I finished the book--enjoyed it. Having politicians and the public read this book would open a few eyes, I think. It helps to illustrate the juggling act and non-education issues that plague teachers. I'm going to end this post with a few quotes.
"The achievement gap is slave to the imagination gap and what author E.D. Hirsch Jr. calls the 'knowledge gap'; the first cannot be closed as long as the other two yawn large. It is not just because knowledge will motivate children, though that is a factor. It is because, as Hirsch points out, reading is meaningless without knowledge beyond the scope of what students might be able to decode in text" (138).
"Observers who aren't conspiracy theorists detect a symbiotic relationship among many of the private-sector beneficiaries of the school accountability movement... As several people involved in the crafting of No Child Left Behind told me, lobbyists for testing and school improvement businesses had a far greater role in the law's creation than did associations representing actual educators" (193).
"[A]ssessment experts emphasize it is merely a snippet of time, a snapshot taken on a yearlong trip, and should be treated as such. America's policymakers, eager to use test results as the basis for reform, either haven't gotten this message or choose not to heed it.
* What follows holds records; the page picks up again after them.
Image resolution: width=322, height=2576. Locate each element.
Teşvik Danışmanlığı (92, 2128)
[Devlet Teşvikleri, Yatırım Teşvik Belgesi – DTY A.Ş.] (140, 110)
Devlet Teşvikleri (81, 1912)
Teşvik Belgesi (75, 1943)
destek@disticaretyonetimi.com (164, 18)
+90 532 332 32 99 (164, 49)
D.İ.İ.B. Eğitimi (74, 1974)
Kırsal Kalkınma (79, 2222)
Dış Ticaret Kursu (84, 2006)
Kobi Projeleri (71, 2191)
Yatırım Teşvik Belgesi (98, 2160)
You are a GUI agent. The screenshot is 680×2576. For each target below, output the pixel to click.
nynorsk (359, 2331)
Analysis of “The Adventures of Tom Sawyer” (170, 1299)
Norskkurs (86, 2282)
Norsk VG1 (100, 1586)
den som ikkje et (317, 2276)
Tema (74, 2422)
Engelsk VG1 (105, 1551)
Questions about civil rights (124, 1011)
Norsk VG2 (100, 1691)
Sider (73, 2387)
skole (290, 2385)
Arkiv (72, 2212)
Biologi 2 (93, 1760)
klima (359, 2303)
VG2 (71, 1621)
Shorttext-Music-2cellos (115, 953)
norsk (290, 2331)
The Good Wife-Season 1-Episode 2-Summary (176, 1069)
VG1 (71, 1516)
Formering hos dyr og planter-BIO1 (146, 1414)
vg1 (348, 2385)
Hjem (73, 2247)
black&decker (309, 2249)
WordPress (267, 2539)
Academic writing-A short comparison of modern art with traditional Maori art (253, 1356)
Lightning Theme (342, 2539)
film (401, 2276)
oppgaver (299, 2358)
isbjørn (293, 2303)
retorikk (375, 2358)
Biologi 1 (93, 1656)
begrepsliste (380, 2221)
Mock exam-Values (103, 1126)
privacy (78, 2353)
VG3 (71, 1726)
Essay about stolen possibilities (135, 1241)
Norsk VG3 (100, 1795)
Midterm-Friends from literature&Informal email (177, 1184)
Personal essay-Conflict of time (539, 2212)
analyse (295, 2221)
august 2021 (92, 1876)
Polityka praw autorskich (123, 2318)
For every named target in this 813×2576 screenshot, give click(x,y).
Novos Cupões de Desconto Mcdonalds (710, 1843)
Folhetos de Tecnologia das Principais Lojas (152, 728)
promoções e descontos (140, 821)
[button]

They dismiss, too, the concerns of many academics that standardized tests tell you... about other factors such as family income, inherited aptitudes, a child's level of effort, or even, particularly for the emotionally disturbed, mood" (214).
"While there are analysts who so strongly believe that America's test scores predict workforce earnings that they have tied monetary value to each point, others assert that research shows no direct connection between scores and what the country ultimately wants its schoolchildren to become: well-paid, college-educated, responsible, motivated, and productive workers and citizens" (241).